• Work required
Return every line from the one with "Open the About Us people icon" through the one with "Given: Click the Cancel button", inclusive, exactly as it appears below.

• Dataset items

········

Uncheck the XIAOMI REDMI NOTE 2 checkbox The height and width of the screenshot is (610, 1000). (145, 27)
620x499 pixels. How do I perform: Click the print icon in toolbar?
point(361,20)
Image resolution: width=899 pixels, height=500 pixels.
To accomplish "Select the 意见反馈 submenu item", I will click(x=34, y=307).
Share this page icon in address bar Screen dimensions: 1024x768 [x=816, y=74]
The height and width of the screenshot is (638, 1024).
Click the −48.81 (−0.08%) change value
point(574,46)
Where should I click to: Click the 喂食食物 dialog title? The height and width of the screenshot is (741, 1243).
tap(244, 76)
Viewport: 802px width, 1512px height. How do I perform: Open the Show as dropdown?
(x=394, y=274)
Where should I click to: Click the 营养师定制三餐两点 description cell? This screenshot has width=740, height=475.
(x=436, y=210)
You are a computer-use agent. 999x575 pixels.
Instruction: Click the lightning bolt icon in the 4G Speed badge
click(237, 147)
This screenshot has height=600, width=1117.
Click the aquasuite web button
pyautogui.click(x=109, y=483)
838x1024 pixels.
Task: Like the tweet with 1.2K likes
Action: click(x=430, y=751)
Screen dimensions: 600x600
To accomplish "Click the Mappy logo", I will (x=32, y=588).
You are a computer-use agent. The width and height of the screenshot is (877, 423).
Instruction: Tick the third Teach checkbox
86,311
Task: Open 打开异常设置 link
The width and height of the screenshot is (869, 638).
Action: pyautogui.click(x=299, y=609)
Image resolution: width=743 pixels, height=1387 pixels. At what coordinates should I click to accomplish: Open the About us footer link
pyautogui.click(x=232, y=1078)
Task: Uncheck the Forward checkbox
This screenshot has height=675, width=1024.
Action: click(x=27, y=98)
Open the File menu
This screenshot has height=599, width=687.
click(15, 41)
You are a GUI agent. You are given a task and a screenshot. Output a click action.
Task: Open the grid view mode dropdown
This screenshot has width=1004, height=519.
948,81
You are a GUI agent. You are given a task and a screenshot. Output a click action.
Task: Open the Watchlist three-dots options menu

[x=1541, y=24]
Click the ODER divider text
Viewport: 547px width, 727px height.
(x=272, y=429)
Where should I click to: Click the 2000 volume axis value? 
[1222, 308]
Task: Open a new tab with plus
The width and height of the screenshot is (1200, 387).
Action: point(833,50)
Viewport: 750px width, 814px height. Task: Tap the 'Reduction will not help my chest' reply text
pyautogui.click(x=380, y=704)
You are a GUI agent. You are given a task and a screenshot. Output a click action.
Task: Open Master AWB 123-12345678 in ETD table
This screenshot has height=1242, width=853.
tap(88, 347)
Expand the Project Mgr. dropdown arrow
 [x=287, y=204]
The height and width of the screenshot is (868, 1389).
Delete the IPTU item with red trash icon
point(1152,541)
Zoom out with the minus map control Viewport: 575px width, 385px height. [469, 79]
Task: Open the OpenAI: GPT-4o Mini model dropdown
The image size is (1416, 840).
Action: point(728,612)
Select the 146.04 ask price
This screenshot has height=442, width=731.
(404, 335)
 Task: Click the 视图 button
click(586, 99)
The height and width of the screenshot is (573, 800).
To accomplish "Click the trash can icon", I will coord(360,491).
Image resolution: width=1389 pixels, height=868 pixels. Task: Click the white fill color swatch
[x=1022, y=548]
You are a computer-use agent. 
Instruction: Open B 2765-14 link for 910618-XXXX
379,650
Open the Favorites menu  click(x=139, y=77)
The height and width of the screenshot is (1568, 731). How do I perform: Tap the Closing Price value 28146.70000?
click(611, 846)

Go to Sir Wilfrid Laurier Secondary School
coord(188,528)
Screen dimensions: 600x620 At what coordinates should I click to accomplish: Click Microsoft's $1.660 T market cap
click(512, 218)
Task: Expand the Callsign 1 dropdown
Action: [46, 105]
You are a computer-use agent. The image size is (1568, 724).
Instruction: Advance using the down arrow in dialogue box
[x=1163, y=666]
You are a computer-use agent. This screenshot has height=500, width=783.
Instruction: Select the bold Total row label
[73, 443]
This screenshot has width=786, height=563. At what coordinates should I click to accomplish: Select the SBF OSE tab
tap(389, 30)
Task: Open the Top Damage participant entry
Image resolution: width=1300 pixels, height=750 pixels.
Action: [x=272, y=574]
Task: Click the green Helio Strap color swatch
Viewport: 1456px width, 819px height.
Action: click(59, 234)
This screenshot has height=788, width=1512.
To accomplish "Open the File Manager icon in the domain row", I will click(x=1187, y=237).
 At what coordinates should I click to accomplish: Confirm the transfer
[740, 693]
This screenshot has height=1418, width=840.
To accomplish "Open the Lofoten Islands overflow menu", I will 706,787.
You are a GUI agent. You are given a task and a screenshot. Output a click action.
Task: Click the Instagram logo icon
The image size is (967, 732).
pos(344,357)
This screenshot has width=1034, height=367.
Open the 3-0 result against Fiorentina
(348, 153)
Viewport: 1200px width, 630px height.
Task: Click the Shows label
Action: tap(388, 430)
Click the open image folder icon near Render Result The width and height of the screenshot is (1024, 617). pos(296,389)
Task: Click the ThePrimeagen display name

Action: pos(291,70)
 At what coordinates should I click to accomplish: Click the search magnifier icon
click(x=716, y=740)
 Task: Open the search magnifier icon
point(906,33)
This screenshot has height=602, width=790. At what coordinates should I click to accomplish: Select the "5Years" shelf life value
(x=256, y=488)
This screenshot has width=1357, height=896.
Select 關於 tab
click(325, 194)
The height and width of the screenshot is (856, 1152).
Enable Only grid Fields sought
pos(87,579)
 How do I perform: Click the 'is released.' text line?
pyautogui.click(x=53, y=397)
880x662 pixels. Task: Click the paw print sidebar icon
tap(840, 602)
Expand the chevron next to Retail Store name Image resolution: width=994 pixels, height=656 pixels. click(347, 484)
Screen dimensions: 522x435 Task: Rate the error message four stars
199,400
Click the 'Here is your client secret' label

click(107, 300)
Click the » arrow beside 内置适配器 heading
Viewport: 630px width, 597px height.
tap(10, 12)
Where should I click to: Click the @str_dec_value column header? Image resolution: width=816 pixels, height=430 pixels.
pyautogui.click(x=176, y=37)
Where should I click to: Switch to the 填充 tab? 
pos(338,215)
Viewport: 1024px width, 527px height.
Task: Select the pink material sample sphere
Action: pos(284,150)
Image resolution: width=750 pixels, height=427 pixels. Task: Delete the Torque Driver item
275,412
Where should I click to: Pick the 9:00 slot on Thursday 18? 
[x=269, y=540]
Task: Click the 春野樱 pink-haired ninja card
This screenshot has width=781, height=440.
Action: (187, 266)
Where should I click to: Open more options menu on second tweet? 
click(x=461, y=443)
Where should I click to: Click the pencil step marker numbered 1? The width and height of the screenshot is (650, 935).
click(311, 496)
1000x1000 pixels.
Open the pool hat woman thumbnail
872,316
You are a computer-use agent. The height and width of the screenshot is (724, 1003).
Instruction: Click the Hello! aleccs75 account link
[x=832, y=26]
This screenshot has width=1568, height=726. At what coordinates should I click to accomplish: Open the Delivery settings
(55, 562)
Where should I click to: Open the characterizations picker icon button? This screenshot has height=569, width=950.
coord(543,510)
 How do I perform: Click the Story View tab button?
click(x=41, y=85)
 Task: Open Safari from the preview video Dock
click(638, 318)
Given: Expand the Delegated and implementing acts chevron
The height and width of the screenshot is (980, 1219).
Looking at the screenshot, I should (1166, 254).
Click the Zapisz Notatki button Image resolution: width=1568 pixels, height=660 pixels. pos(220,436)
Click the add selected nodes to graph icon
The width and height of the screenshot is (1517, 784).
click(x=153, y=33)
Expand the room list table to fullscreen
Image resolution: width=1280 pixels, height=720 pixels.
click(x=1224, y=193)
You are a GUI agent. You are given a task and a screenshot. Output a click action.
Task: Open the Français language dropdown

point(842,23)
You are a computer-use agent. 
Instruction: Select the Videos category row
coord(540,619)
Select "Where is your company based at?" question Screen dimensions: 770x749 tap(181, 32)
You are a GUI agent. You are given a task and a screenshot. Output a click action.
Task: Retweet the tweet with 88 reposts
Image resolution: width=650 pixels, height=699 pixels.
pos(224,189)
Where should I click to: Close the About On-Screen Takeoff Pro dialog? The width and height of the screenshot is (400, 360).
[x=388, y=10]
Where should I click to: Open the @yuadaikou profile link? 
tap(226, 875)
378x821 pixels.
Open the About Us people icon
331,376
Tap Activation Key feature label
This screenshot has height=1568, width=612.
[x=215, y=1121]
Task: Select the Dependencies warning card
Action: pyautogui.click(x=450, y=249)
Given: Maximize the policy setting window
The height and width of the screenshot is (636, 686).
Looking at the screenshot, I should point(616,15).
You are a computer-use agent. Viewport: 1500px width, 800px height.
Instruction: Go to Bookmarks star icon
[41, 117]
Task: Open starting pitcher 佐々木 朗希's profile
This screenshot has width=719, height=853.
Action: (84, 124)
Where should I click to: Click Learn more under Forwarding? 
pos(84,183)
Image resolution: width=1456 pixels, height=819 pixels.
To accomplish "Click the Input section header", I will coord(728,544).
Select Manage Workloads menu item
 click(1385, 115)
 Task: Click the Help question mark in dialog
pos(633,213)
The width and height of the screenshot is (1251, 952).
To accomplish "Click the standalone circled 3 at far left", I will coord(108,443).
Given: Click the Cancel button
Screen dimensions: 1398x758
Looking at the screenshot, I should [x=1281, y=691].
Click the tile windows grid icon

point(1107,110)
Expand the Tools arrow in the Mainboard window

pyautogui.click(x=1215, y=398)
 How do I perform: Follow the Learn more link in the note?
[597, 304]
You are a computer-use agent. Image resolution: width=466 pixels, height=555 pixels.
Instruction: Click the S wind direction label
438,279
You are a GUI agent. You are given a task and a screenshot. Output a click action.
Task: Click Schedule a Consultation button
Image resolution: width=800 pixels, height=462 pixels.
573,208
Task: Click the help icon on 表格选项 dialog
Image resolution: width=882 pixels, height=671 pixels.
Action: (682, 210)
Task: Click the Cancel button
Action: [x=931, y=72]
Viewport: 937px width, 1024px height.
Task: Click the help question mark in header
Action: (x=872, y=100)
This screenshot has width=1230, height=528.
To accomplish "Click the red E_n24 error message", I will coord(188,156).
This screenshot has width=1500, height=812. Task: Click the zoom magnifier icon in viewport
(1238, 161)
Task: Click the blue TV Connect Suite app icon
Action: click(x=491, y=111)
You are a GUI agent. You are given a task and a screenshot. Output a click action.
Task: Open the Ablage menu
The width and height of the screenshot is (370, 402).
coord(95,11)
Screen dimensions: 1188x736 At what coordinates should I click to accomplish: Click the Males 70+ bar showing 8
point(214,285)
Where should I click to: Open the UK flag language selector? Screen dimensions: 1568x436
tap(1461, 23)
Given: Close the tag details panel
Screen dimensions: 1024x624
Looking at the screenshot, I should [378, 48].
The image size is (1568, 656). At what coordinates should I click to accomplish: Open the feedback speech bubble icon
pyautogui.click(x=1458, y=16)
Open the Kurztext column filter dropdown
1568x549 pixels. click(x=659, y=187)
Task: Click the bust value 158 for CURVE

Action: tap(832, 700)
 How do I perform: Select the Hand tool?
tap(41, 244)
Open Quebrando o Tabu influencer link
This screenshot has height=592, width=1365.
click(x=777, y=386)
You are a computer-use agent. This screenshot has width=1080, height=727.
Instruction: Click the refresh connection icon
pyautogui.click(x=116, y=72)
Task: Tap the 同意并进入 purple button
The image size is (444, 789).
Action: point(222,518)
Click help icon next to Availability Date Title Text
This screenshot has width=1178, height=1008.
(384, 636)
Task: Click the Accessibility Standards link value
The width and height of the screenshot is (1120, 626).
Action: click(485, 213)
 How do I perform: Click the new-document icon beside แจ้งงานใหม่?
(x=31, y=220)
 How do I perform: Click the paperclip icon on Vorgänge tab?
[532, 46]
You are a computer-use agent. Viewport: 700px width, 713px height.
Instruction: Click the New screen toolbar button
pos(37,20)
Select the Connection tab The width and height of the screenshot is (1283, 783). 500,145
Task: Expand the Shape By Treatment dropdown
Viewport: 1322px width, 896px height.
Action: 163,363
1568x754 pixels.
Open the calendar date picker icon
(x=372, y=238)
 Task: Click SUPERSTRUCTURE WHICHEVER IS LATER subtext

········

• Completed task
Open the About Us people icon
331,376
Tap Activation Key feature label
This screenshot has height=1568, width=612.
[x=215, y=1121]
Task: Select the Dependencies warning card
Action: pyautogui.click(x=450, y=249)
Given: Maximize the policy setting window
The height and width of the screenshot is (636, 686).
Looking at the screenshot, I should point(616,15).
You are a computer-use agent. Viewport: 1500px width, 800px height.
Instruction: Go to Bookmarks star icon
[41, 117]
Task: Open starting pitcher 佐々木 朗希's profile
This screenshot has width=719, height=853.
Action: (84, 124)
Where should I click to: Click Learn more under Forwarding? 
pos(84,183)
Image resolution: width=1456 pixels, height=819 pixels.
To accomplish "Click the Input section header", I will coord(728,544).
Select Manage Workloads menu item
 click(1385, 115)
 Task: Click the Help question mark in dialog
pos(633,213)
The width and height of the screenshot is (1251, 952).
To accomplish "Click the standalone circled 3 at far left", I will coord(108,443).
Given: Click the Cancel button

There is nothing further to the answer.